To-do web app. vanilla JS ES6. Offline

https://github.com/josepagan/to-do

https://codepen.io/daifuco/full/pxrwxq/

A few weeks ago I learned the basics of the ES6 class syntax, I wanted to make a little project to reinvent a few wheels.
The project seems to work but I am not very confident with a few things.

Sorry I still have not commented properly the code.

There is a class Entry which holds the actual “to do” objects,
Then a container class Book (adds, removes, appends Entries)
And a main class… Main contains Books and deals with all the webstorage data.

Once the stored data has been parsed, I have noticed it “loses” its methods, they no longer behave like fresh objects but they are kinda ‘dead’.
What I did was to use Object.setPrototypeOf, on both books and entries.
It works but I have a feeling that is not the way to do it

class Main {
  constructor() {
    if (localStorage.getItem('stringData')) {
      this.books = JSON.parse(localStorage.getItem('stringData'));

      // this code sets the prototype of the raw data (probably not the most efficient way)

      this.books.forEach((object) => {
        Object.setPrototypeOf(object, Book.prototype);
        object.entries.forEach((object) => { Object.setPrototypeOf(object, Entry.prototype); });
      });
    } else {
this.books = [new Book('Main')];

The codepen does not work with mobile phones. I dont know why!!!

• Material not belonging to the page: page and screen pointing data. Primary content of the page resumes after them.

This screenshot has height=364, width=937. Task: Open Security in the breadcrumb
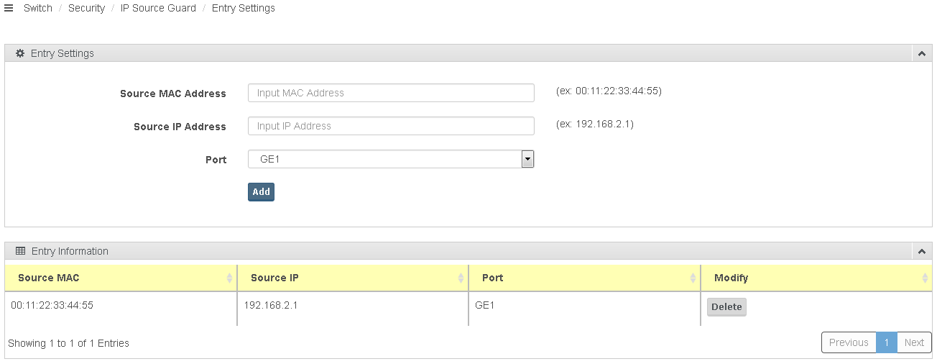coord(86,8)
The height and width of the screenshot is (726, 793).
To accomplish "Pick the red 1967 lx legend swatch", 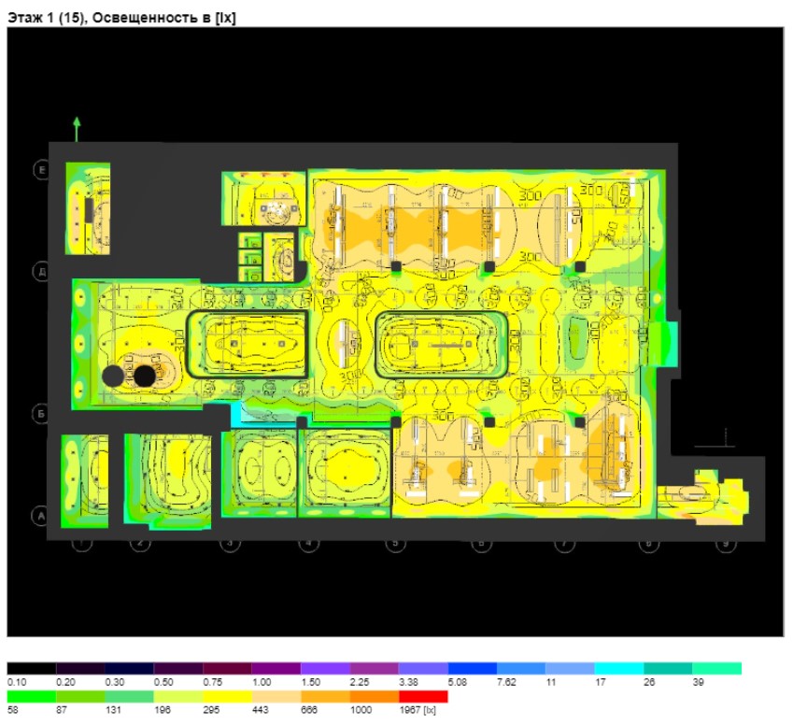I will point(422,696).
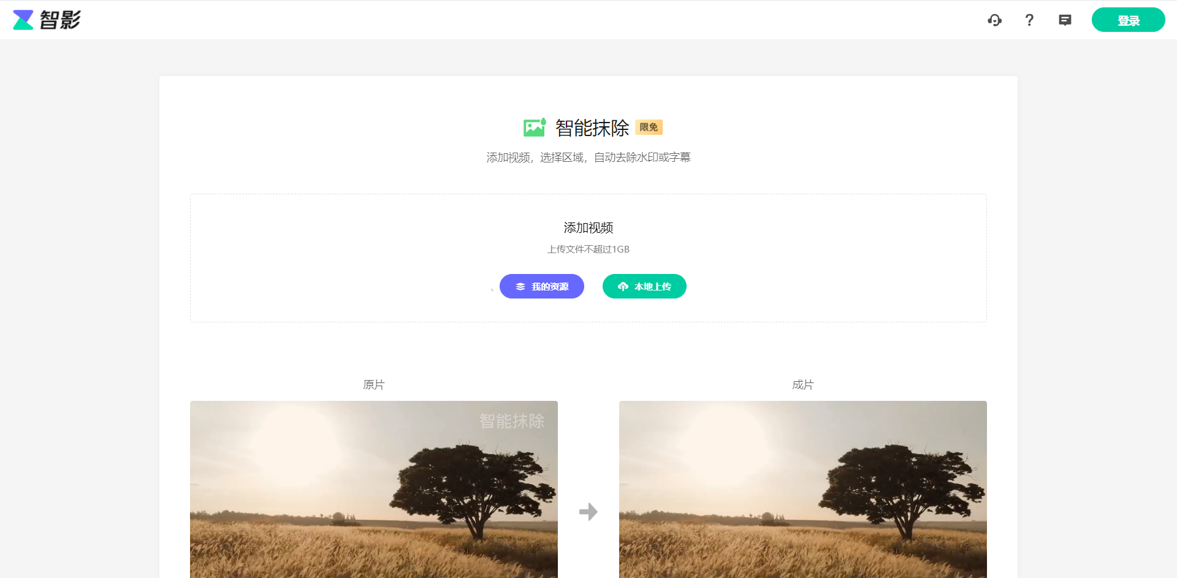Open customer service headset icon
The height and width of the screenshot is (578, 1177).
(994, 20)
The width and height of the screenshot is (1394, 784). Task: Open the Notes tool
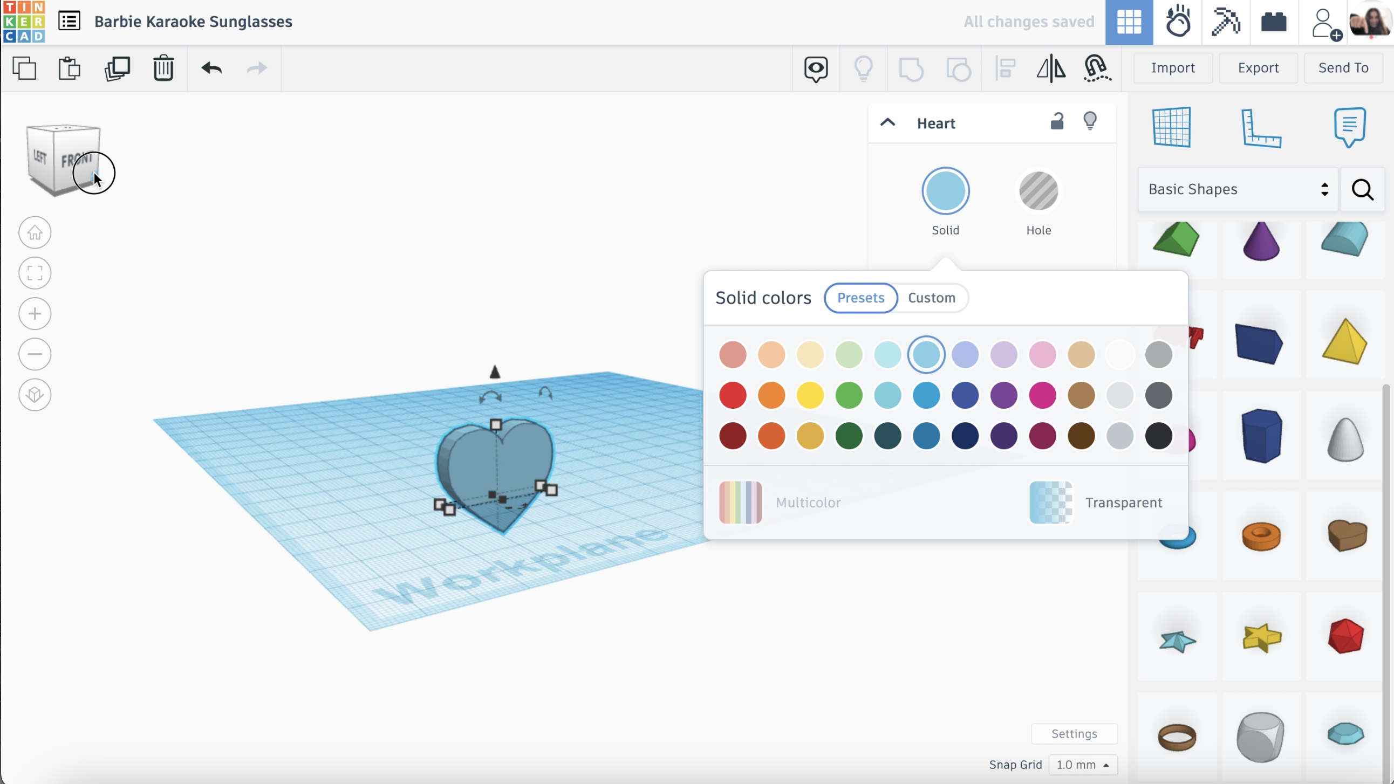tap(1349, 128)
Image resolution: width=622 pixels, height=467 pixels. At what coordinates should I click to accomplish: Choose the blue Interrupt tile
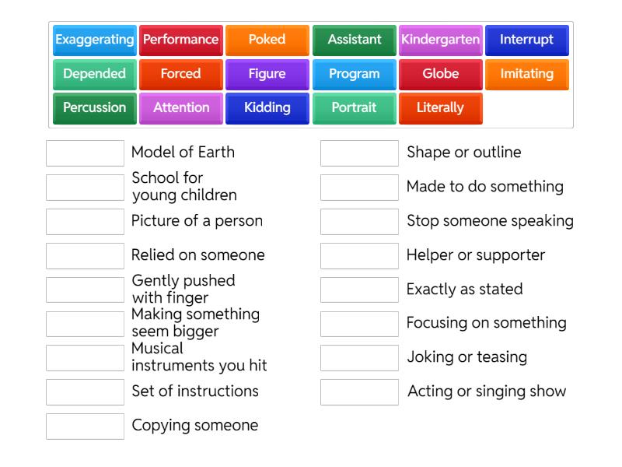tap(527, 40)
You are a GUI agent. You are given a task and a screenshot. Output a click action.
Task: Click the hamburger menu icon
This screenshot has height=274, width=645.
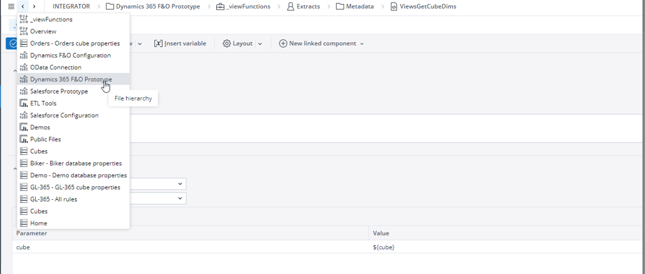coord(11,7)
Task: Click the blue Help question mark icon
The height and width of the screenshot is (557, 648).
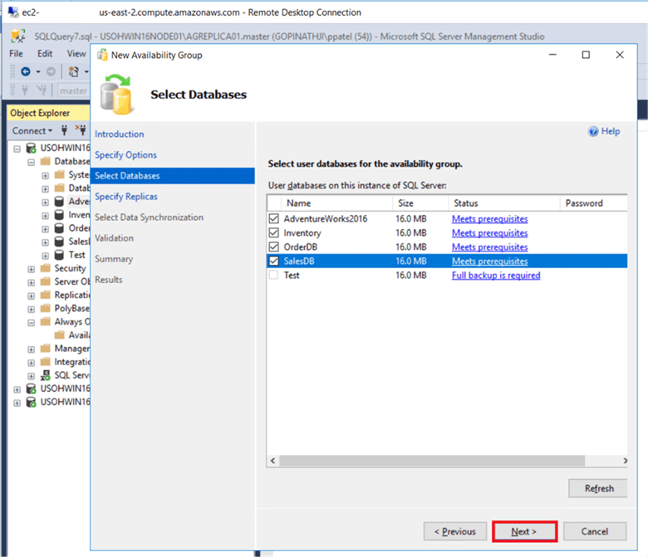Action: [x=593, y=131]
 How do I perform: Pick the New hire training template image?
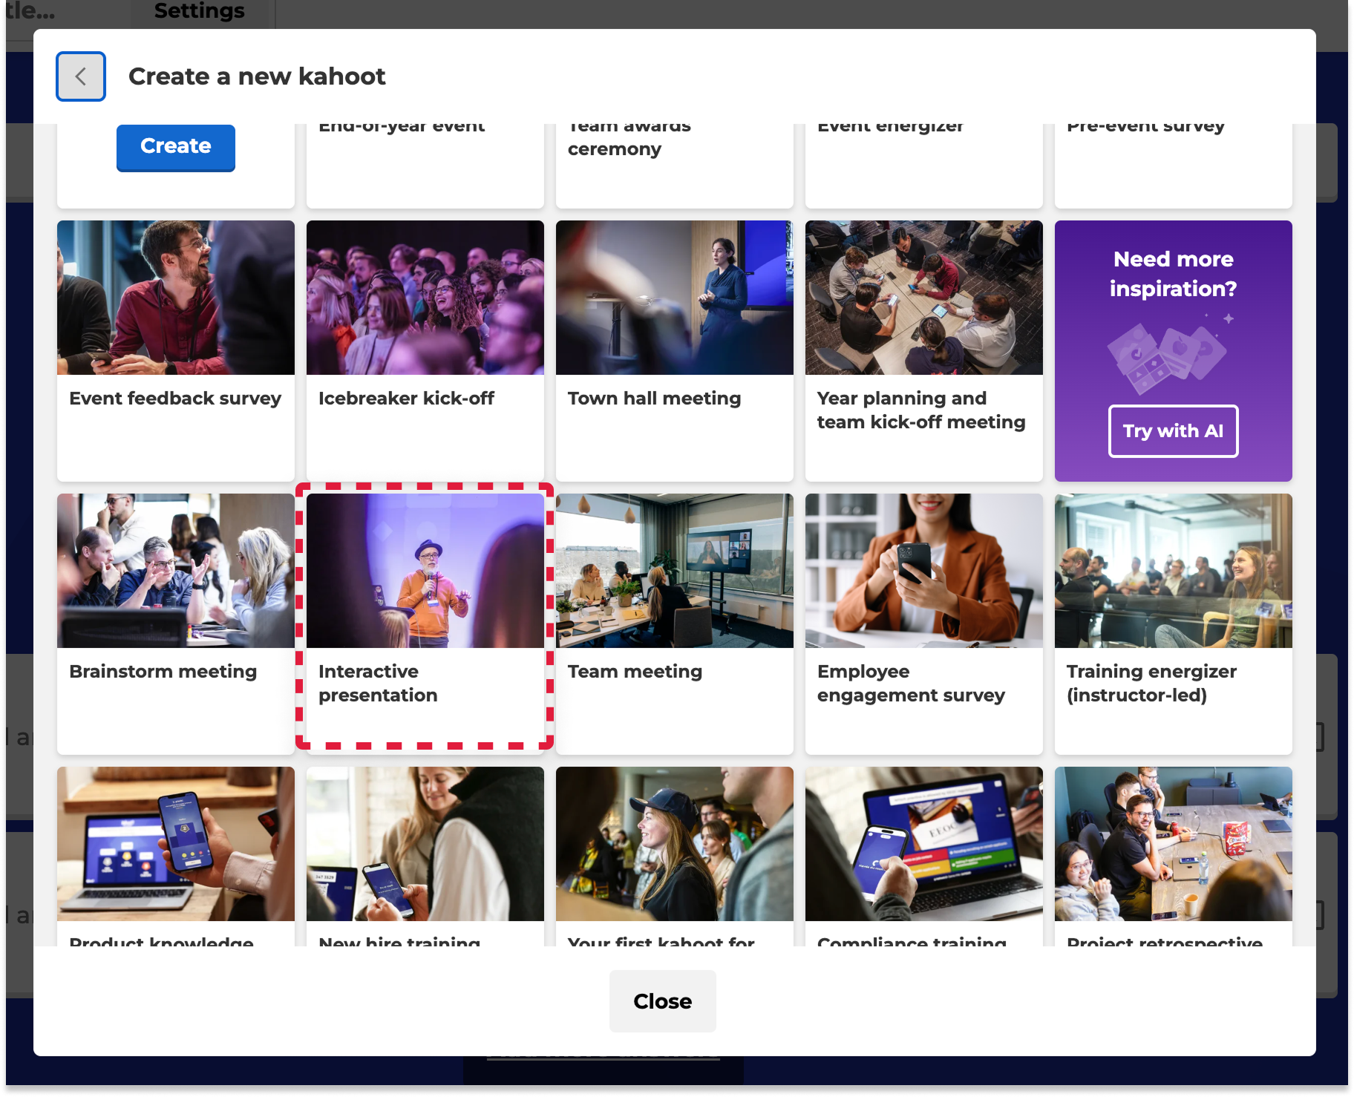click(425, 844)
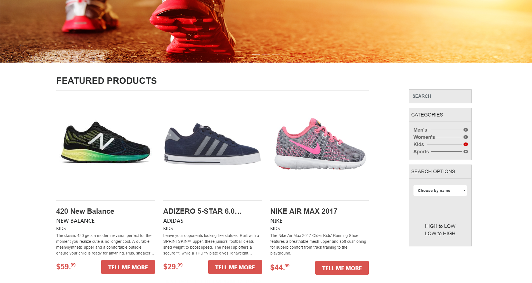Select the first carousel slide indicator

point(256,55)
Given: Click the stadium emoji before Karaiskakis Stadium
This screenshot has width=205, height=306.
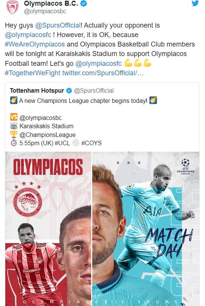Looking at the screenshot, I should pyautogui.click(x=14, y=126).

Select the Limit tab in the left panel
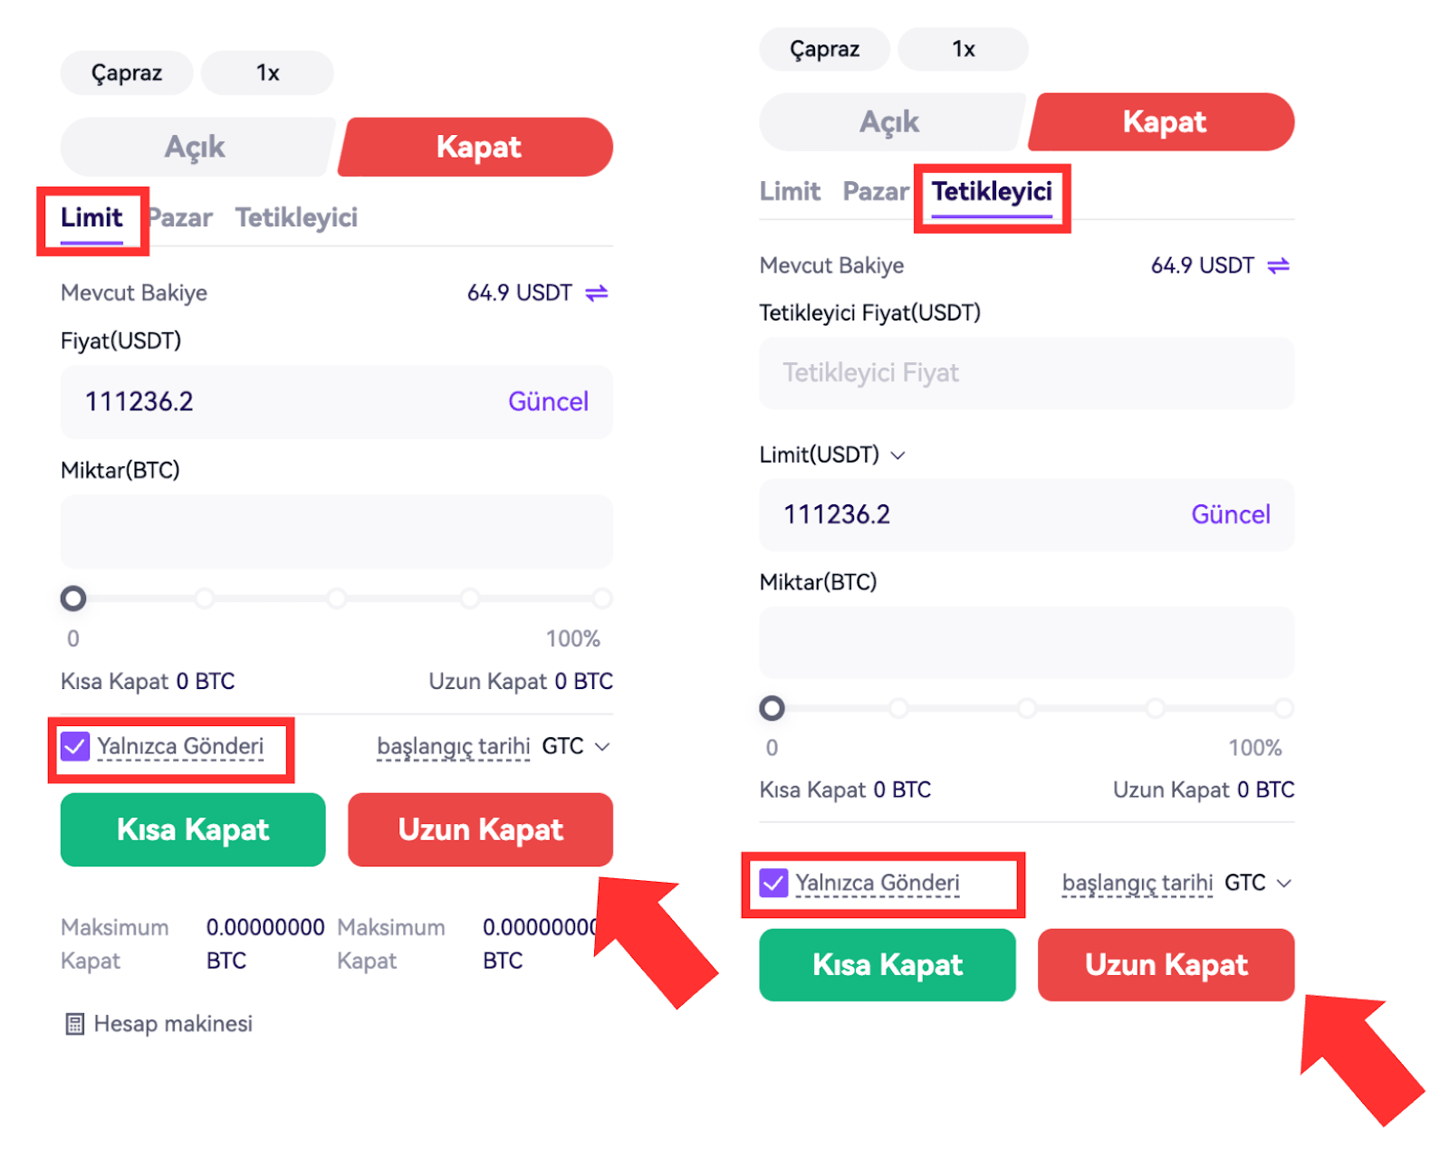click(x=91, y=218)
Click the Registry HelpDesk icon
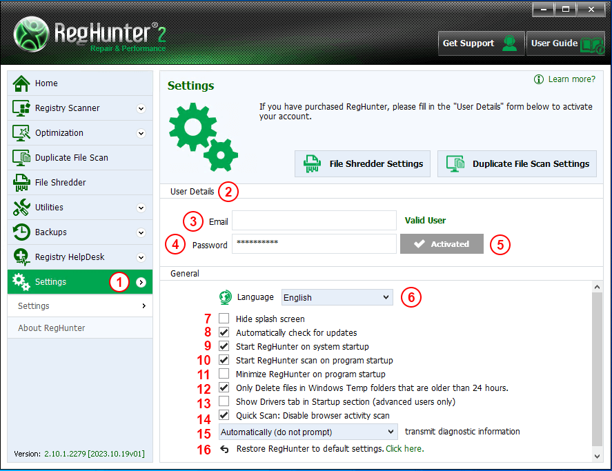This screenshot has height=471, width=612. click(22, 257)
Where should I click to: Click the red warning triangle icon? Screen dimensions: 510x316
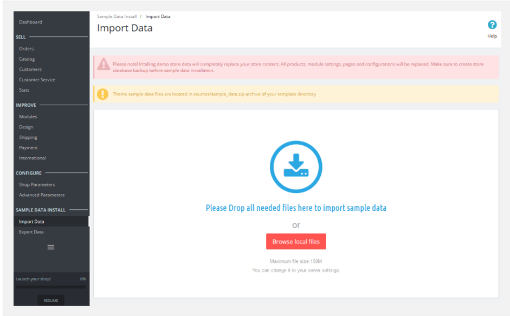tap(104, 64)

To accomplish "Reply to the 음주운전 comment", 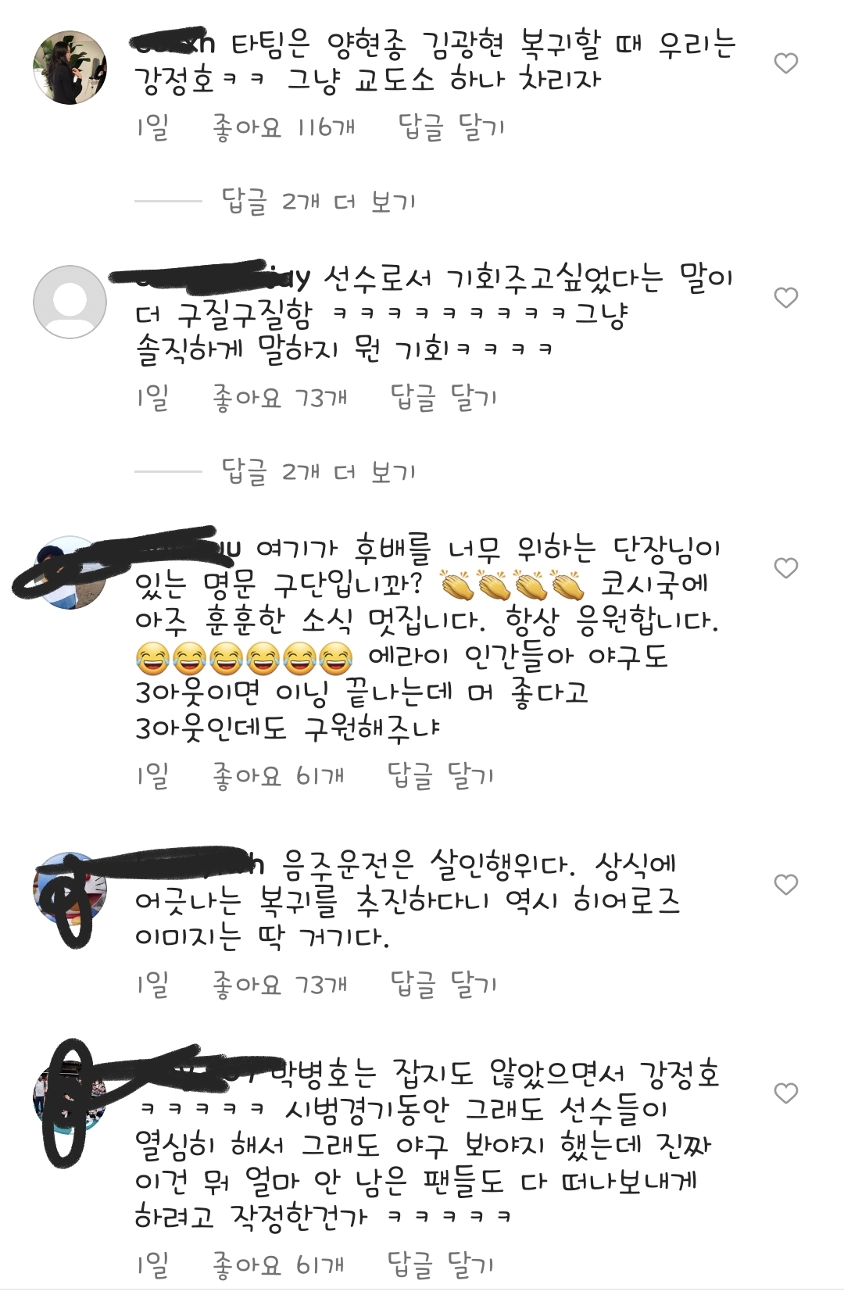I will (x=443, y=984).
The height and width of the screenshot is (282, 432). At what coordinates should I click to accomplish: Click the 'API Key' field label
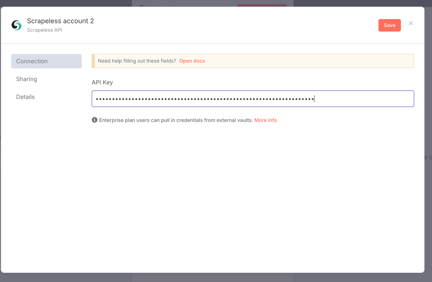[x=102, y=82]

I am not sure if the design of the methods is the best one.
I am still not sure how to use getters and setters. I have read some theory but to me they dont look so different from common methods or just calling a propierty to access it.

JSON is a format for passing around structured text data (+ numbers and booleans), it isn’t designed to (and should not know) anything about specific programming constructs used in arbitrary programming languages (in this case, the language used is JavaScript and the consteucts are classes and functions, but that applies to any programming language)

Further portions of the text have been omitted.